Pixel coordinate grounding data
- Opening Delimiter -

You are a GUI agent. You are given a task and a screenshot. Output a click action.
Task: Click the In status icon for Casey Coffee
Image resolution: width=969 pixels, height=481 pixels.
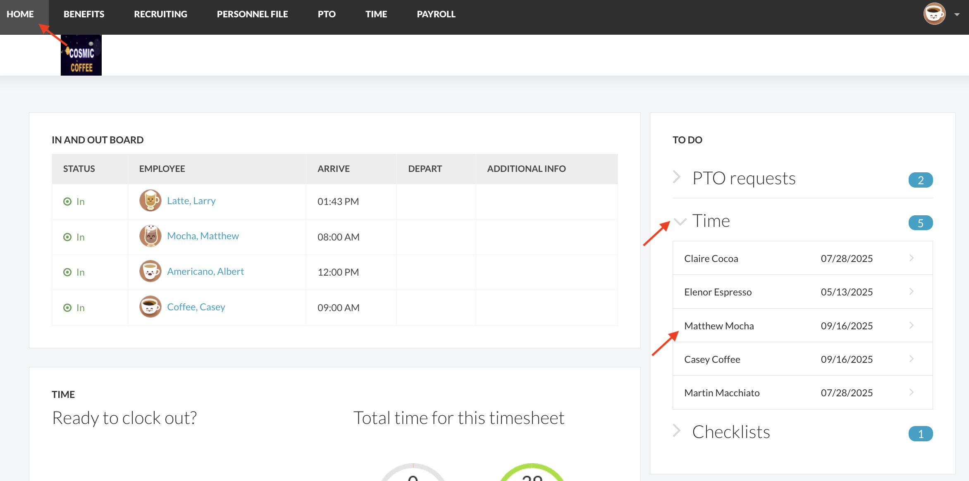(67, 308)
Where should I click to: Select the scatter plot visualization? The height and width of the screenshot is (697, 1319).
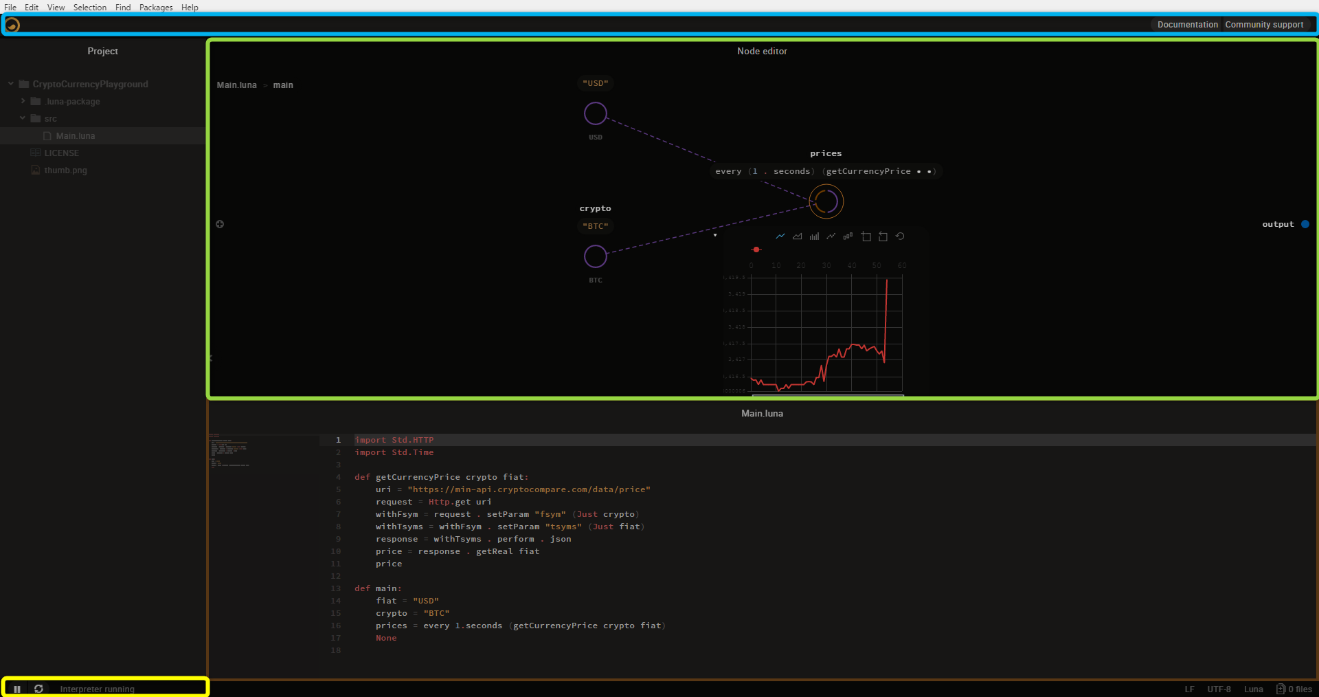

- Closing Delimiter -

WORK INSTRUCTION: Leaving the pictures out, write out every entry exactly.

OUTPUT OF THE TASK:
You are a GUI agent. You are given a task and a screenshot. Output a click action.
Task: Click the In status icon for Casey Coffee
Image resolution: width=969 pixels, height=481 pixels.
(67, 308)
Where should I click to: Select the scatter plot visualization? The height and width of the screenshot is (697, 1319).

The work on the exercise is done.